══ Data in this exercise ══
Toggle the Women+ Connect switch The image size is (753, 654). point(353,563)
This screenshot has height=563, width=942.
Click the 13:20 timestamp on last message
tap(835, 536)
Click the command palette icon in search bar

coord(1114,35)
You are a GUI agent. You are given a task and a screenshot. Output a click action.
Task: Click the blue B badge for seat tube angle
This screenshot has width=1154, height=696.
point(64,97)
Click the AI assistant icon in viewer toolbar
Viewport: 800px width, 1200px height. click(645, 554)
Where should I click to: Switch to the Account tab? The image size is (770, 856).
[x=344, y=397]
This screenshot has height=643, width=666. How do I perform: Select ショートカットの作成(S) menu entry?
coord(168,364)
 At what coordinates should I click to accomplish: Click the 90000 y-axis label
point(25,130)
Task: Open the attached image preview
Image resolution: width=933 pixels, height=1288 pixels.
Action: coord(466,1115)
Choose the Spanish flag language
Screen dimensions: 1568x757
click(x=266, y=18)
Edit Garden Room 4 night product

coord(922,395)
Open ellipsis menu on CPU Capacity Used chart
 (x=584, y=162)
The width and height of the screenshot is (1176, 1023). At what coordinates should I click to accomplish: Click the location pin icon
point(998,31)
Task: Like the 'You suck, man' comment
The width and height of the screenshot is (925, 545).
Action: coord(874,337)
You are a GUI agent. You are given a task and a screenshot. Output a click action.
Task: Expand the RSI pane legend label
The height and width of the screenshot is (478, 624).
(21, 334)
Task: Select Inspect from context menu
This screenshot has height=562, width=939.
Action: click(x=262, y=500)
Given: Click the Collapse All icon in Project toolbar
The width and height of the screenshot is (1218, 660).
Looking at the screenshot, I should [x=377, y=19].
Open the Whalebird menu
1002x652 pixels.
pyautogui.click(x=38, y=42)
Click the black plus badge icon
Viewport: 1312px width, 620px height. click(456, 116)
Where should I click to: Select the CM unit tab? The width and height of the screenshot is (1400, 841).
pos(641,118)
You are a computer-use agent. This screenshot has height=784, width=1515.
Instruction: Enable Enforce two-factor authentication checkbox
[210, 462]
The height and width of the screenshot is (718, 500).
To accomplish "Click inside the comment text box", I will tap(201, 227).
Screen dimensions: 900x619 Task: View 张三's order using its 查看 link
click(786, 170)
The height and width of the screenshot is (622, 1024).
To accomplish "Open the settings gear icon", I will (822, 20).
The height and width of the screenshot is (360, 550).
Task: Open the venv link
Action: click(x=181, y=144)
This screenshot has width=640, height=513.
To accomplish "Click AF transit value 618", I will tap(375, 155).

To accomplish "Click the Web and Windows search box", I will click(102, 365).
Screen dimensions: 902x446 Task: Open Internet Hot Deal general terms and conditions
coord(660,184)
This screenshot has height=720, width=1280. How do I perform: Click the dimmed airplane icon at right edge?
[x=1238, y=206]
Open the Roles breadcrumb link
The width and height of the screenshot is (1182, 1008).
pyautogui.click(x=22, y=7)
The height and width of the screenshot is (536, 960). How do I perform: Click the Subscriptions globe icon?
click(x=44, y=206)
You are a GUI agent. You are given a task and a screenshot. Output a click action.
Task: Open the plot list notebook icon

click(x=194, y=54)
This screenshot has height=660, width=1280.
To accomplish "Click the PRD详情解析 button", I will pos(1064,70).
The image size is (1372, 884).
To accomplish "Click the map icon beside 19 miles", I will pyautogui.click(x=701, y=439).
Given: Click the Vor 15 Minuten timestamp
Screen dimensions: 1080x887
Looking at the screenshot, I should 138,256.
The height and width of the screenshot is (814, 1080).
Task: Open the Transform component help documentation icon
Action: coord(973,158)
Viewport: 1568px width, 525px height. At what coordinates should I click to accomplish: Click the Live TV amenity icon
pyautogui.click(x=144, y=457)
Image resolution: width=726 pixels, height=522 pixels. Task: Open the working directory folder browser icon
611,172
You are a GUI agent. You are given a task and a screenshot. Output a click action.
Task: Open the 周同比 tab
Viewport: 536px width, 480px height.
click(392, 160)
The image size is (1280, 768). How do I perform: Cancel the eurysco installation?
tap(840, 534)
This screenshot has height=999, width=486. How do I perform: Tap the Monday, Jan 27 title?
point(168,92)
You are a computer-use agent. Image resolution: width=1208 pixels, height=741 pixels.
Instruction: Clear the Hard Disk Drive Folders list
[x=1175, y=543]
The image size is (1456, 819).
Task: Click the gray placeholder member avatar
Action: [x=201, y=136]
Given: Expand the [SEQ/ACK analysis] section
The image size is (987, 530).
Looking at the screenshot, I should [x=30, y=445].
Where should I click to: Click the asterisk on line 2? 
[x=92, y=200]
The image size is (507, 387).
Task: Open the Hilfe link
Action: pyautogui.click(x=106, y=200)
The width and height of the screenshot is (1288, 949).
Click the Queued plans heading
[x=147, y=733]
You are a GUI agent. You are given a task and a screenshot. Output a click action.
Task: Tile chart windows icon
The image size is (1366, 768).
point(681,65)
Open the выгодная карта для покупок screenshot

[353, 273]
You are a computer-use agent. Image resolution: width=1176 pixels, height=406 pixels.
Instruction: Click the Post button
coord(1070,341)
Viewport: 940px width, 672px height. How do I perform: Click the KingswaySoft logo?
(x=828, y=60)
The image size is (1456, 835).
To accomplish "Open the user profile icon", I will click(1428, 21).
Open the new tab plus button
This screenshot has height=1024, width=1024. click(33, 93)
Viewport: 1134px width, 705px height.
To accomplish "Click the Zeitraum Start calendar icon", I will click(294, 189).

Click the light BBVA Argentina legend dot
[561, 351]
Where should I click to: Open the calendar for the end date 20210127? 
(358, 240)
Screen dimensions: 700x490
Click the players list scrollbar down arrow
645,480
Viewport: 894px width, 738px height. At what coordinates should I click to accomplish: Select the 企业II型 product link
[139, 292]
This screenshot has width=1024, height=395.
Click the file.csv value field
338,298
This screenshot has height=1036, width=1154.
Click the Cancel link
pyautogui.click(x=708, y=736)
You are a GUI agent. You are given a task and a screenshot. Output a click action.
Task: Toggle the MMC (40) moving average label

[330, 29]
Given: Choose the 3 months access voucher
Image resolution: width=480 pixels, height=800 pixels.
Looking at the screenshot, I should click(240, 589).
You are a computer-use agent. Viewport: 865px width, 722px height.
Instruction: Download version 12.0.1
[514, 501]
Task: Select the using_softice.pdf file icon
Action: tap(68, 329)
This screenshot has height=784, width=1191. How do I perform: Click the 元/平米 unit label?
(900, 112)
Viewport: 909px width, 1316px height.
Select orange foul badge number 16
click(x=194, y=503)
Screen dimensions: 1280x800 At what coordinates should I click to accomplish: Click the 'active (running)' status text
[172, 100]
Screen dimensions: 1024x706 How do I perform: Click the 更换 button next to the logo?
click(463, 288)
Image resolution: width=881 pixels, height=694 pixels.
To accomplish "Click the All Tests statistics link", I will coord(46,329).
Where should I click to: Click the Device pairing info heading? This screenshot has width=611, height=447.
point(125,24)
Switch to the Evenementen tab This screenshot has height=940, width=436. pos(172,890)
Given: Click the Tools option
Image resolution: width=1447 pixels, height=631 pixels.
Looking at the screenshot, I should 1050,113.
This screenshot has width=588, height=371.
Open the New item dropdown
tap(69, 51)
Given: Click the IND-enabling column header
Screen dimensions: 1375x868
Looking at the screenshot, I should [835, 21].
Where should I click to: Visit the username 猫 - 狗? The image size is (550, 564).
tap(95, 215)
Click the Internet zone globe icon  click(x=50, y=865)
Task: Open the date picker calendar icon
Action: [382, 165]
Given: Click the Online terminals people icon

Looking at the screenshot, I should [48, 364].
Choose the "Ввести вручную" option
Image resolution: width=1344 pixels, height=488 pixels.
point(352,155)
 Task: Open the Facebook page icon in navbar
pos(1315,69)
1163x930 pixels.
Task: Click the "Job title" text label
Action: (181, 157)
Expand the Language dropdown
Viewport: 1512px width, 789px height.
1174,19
═══
» **What you need to do**
Using only the listing above, restate exactly the lines from the line containing "Instruction: Download version 12.0.1" through the line containing "Switch to the Evenementen", both included.

» **Answer**
Instruction: Download version 12.0.1
[514, 501]
Task: Select the using_softice.pdf file icon
Action: tap(68, 329)
This screenshot has height=784, width=1191. How do I perform: Click the 元/平米 unit label?
(900, 112)
Viewport: 909px width, 1316px height.
Select orange foul badge number 16
click(x=194, y=503)
Screen dimensions: 1280x800 At what coordinates should I click to accomplish: Click the 'active (running)' status text
[172, 100]
Screen dimensions: 1024x706 How do I perform: Click the 更换 button next to the logo?
click(463, 288)
Image resolution: width=881 pixels, height=694 pixels.
To accomplish "Click the All Tests statistics link", I will coord(46,329).
Where should I click to: Click the Device pairing info heading? This screenshot has width=611, height=447.
point(125,24)
Switch to the Evenementen tab This screenshot has height=940, width=436. pos(172,890)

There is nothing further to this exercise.